Saturday 4 January 2020

Bratislava

When in Bratislava you eat a Bratislava roll!
It was a nice feeling knowing that today would be the last day to recite the winter checklist... "Have you got your gloves, jacket, scarf etc". Amazingly, none of the kids' winter supplies have gone missing. Go team! Hopefully this will not jinx us for a sudden snap freeze in Lisbon or LA!
Today was also our last official day of the tour. The olds were relieved that we drove to Bratislava castle rather than walking there...

As with many buildings in Europe, the original building was simple and was built a LONG time ago, this one sometime in the 9th. Fast forwarding centuries of history...Bratislava became an important city, being the coronation city and seat of the Hungarian Kings thus the castle was expanded & remodelled many times over the years, the most significant one during the reign of Maria Theresa.

The next castle complex we visited was in vast contrast, sitting in ruins atop a rocky cliff since it was destroyed by Napolean. Devin Castle sat at the Confluence of the Danube and Morava River. It was significant in more recent history, as the line of the Iron Curtain went through here up until 1989. Across the Morava River, mere metres away, was the "West" and the promise of freedom. There was a memorial to those who had lost their lives trying to cross as well as a small exhibition on the "Iron curtain" here which had taken physical form.

Bratislava castle. Statue of Svatopluk of Moravia

Looking from the castle grounds across the Danube to the biggest complex of communist buildings

Just beyond the fog is Austria

Battle jump

Our first glimpse of Devin Castle

Mucking around on a frozen pond. The middle looked unfrozen but was actually a shallow layer of water above ice!

Confluence of the Moravia and Danube. Many have lost lives trying to get from "East" to "West" in the days of the Iron Curtain. Jonah is standing in Slovakia. The trees just across the water on the right of the picture is Austria

A monument to those who have lost their lives from the attempted crossing

The oldest part of Devin Castle

The second oldest. And I didn't take a good photo of the third...

Martin demonstrating to the children just how deep the well is, based upon how long it took for the water to reach the bottom

Amazing views from the top!

We returned to the Old Town of Bratislava for our last Slovak meal and had our very last old town walking tour in the afternoon.
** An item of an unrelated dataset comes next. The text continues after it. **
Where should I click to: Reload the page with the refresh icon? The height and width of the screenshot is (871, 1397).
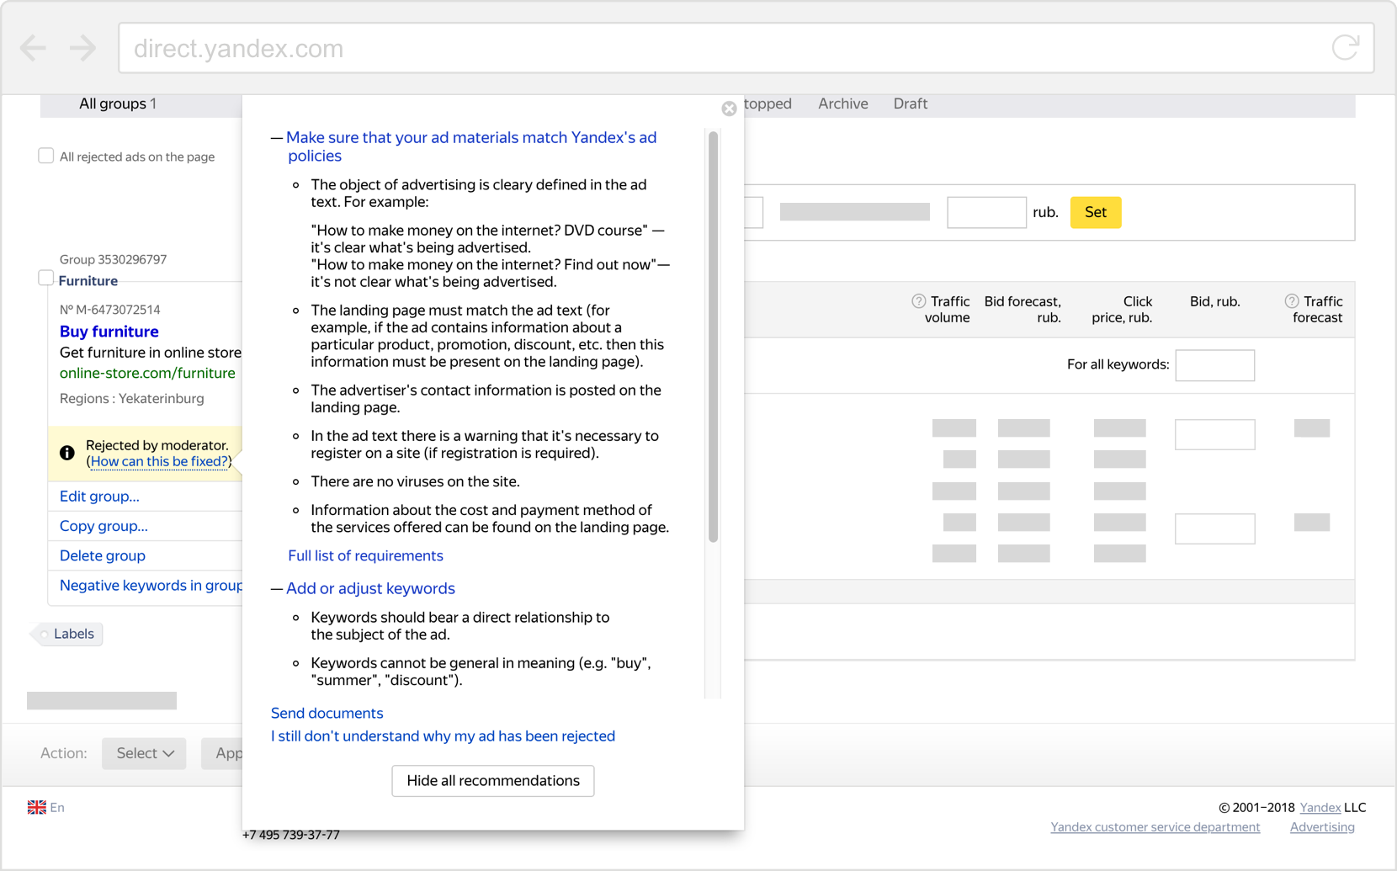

Our last group meal tonight would be at a Caucasian (ie those from Caucasus, eg Georgia, Azerbaijan, Armenia) restaurant, Nobile. It was another great pick by Peter and his team. The food was excellent, so much so that the children requested to visit Georgia...
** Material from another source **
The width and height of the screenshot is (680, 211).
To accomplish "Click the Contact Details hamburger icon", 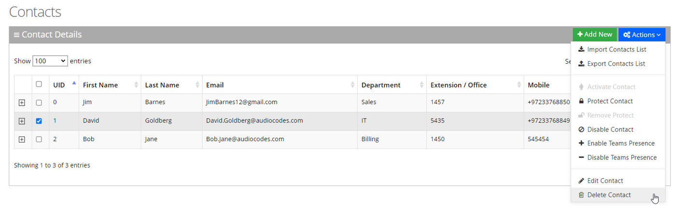I will [16, 35].
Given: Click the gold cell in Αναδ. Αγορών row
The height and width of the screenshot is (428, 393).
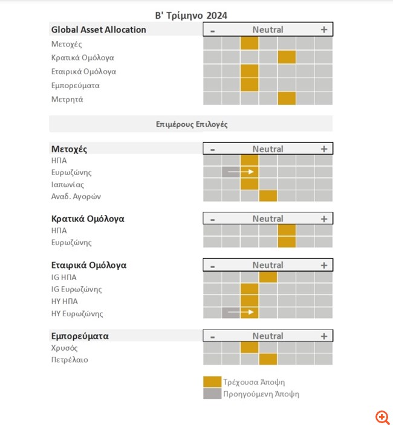Looking at the screenshot, I should coord(268,196).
We all had heavy hearts at dinner. As we reminisced about wonderful memories, it was sad knowing that tomorrow it would end. Both tours had been amazing and I would highly recommend both companies (Tours of Romania for our Bulgarian and Romanian legs, and Best Slovakia Tours for our Czech and Slovak legs) Both were easy to work, quick to respond, friendly and professional. Our guides and drivers were phenomenal! Often DIY people, Mal and I were so grateful not to have to plan and THINK for each day! Our "walking tours" had been a highlight - we "discovered" so many things that we would have simply walked straight past without local knowledge. We also racked up enough steps to partially offset all those dumplings.

A few random thoughts in no particular order. We were very glad we visited Bulgaria, Romania, Hungary, Slovakia, Czech Republic & Poland. We didn't realise how very little we knew about the area and the people. The richness of their history & culture, as well as the impact of communism was a big learning point. As we visited in the low season, there were very few tourists in most places. In some places, I did not see any other Asian. This was ok with us! If you do have physical limitations, I would advise caution as many sites are not as "accessible" as well established tourist sites. Often, there were steep hills or stairs to climb with nary an elevator in site. Cobblestone lined streets were not uncommon especially in old towns. These would make it hard for those with big large suitcases so pack as lightly as possible. This would also come in handy if you wanted to stay in quaint establishments in old towns. Many would not have lifts and some of the stairs are steep, so be sure you are able to channel your inner mountain goat while carrying your luggage.

With that, we end one chapter of our jounery and begin another. Goodbye, Wayne and Luan. Hello, Lisbon!

Lunch witih Peter and Jane, who we have organised this fantastic tour with

Group photo with Peter, Jane & Martin. Just midding Roman our driver :(

Our last walking city tour! Town hall in the background

Main Square. Japanese embassy on the left, Greece on the right and the all important excellent wine bar in the middle! Wine not!!

Primatial Palace

Last city gate left of old town Bratislave. The rest were taken down by Maria Theresa


Former palace in ruin. The cost to restore a heritage building is astronomical

Old coronation route

Old Town Wall

St Martin's Cathedral

The American embassy. The only one with fences around it....

Let's go to Georgia says the children! The food is good!